Nach drei Etappen hat
Primoz Roglic beim Giro d’Italia 2025 nahezu alles richtig gemacht: Er hat Zeit auf seine direkten Rivalen gutgemacht, bereits das Maglia Rosa getragen und es kurz vor dem ersten Ruhetag bewusst abgegeben – inklusive der damit verbundenen medienwirksamen Pflichten. Für den ehemaligen slowenischen Meister Kristijan Koren ist klar: Der
Red Bull - BORA - hansgrohe-Kapitän hat seine Ausgangsposition mit Bedacht gewählt und ist derzeit der große Favorit auf den Gesamtsieg.
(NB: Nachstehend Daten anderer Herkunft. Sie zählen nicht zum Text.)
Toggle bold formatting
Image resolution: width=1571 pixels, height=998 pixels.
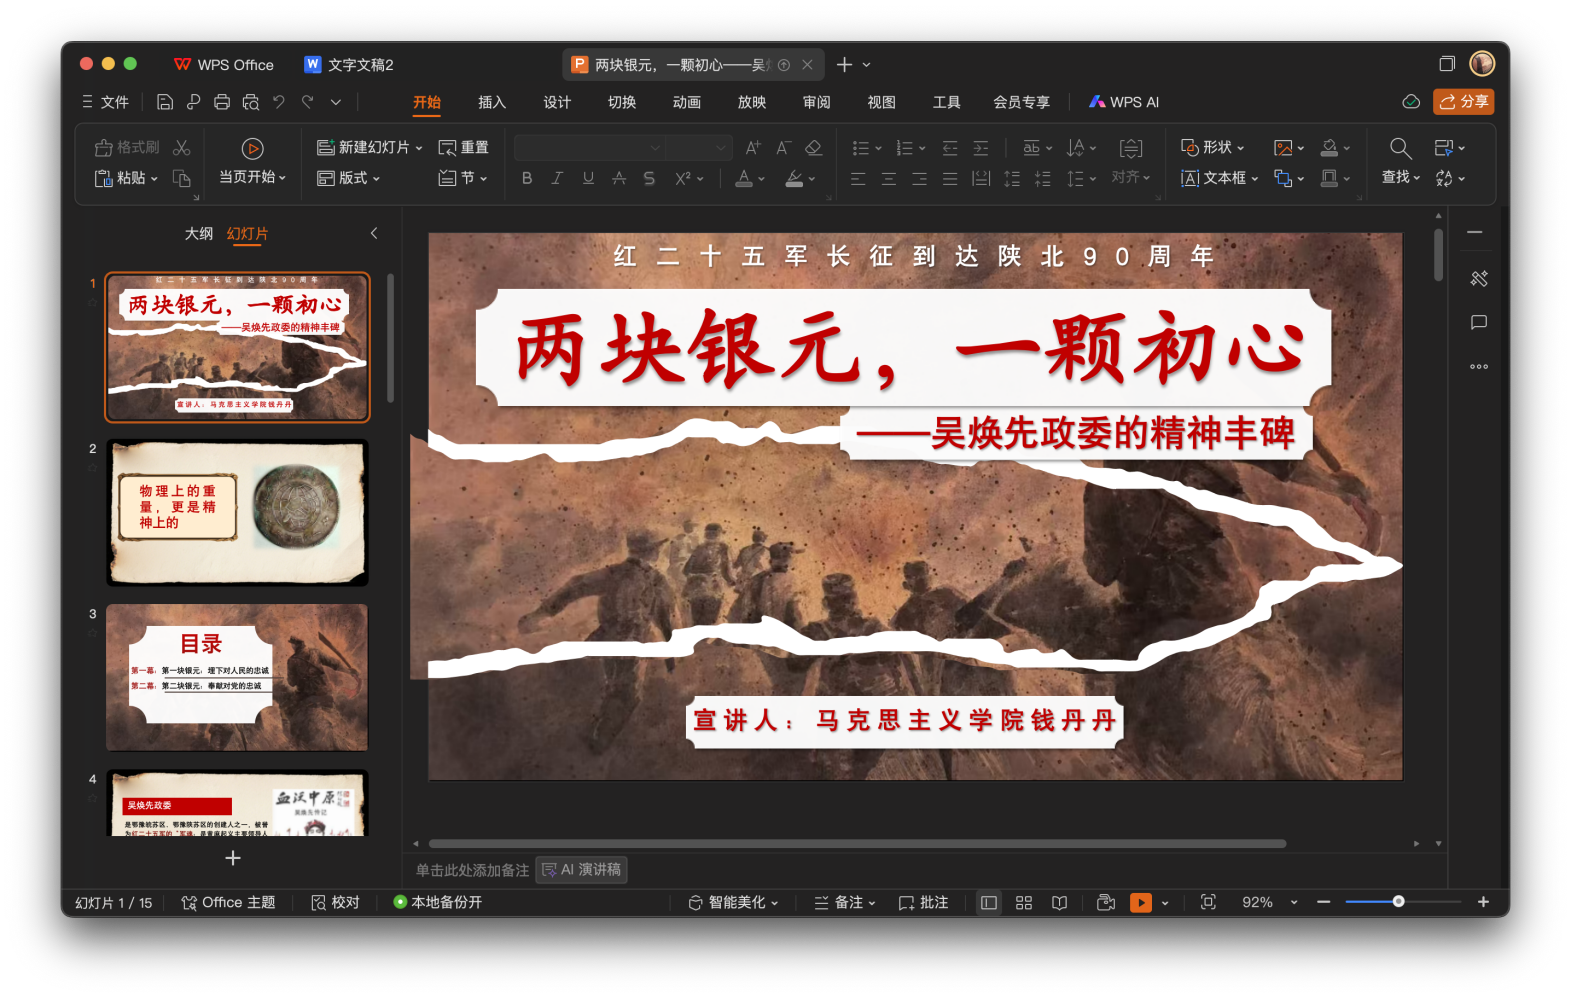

„Ich habe anfangs gedacht, sie würden eine Ausreißergruppe wegfahren lassen, ohne dass sich jemand die Mühe macht, sie einzuholen. Aber LIDL–Trek hat schnell klargemacht, dass sie an einem Massensprint interessiert sind – und das bedeutete Bonussekunden“, erklärte Koren im Gespräch mit Siol zur dritten Etappe, auf der Roglic das Führungstrikot an
Mads Pedersen abgab. „Da die beiden in der Gesamtwertung nah beieinander lagen, ergab es Sinn, das Rosa Trikot abzugeben.“
Ein Schritt, der für Außenstehende möglicherweise verwirrend wirkt, für erfahrene Beobachter aber taktisch klug ist. Die Führungsrolle in einer dreiwöchigen Rundfahrt bringt mehr als nur Ruhm mit sich: „Pressekonferenzen, Interviews, Medienrummel – das alles zehrt an den Kräften“, so Koren. „Für LIDL–Trek ist das Maglia Rosa ein Geschenk. Pedersen bekommt die Aufmerksamkeit, die Sponsoren sind glücklich, und das Team kann ihn über mehrere Tage im Rampenlicht halten. Er ist der schnellste Sprinter im Feld und wird das Trikot vorerst verteidigen.“
Für Roglic dagegen bedeutet der Rückzug aus der Führungsrolle vor allem Ruhe – und das Vertrauen in seine Form wächst stetig. „Er hat in Katalonien gewonnen, danach ein Höhentrainingslager absolviert. Jetzt steigert er sich von Tag zu Tag. Wenn er gesund bleibt und nicht stürzt, sehe ich niemanden, der ihn schlagen kann“, so Koren. „Er ist der einzige der ‘Big Four’, der sich für den Giro entschieden hat – die Tour de France wäre eine viel größere Herausforderung gewesen.“
Doch gerade Roglic' Anfälligkeit für Stürze bleibt ein Unsicherheitsfaktor. „Man hat bei Mikel Landa gesehen, wie schnell es vorbei sein kann“, erinnert Koren an den folgenschweren Crash des Soudal - Quick-Step-Kapitäns am ersten Tag. „All die Vorbereitung, das Training – alles umsonst. Das ist eine Verletzung, von der man sich nicht einfach wieder aufrappelt. Er wird seine Form verlieren, vielleicht sogar die ganze Saison.“
Damit Roglic sicher durch die drei Wochen kommt, muss sein Team präzise arbeiten. Koren erklärt, wie die Helferrollen im Team verteilt sein dürften: „Einer führt das Feld an, zwei bleiben in Roglic' Nähe, ein anderer kümmert sich ums Flaschenholen – so wie ich es früher gemacht habe. Die Kletterer müssen geschont werden, damit sie in der dritten Woche noch frisch sind. Auf den Flachetappen übernehmen jetzt die Rouleure den Großteil der Arbeit.“ Als Beispiel nennt er das frühere Management von Domenico Pozzovivo: „Damals hieß es: Pozzo darf nur in absoluten Notfällen Flaschen holen. Wir mussten ihn für die Berge aufsparen.“
Kristijan Koren ist überzeugt: Wenn das Team seine Rolle erfüllt und Roglic sturzfrei bleibt, ist der Weg zum Gesamtsieg geebnet. Der Start beim Giro verlief jedenfalls so kontrolliert und souverän, wie es sich ein Anwärter auf das Rosa Trikot nur wünschen kann.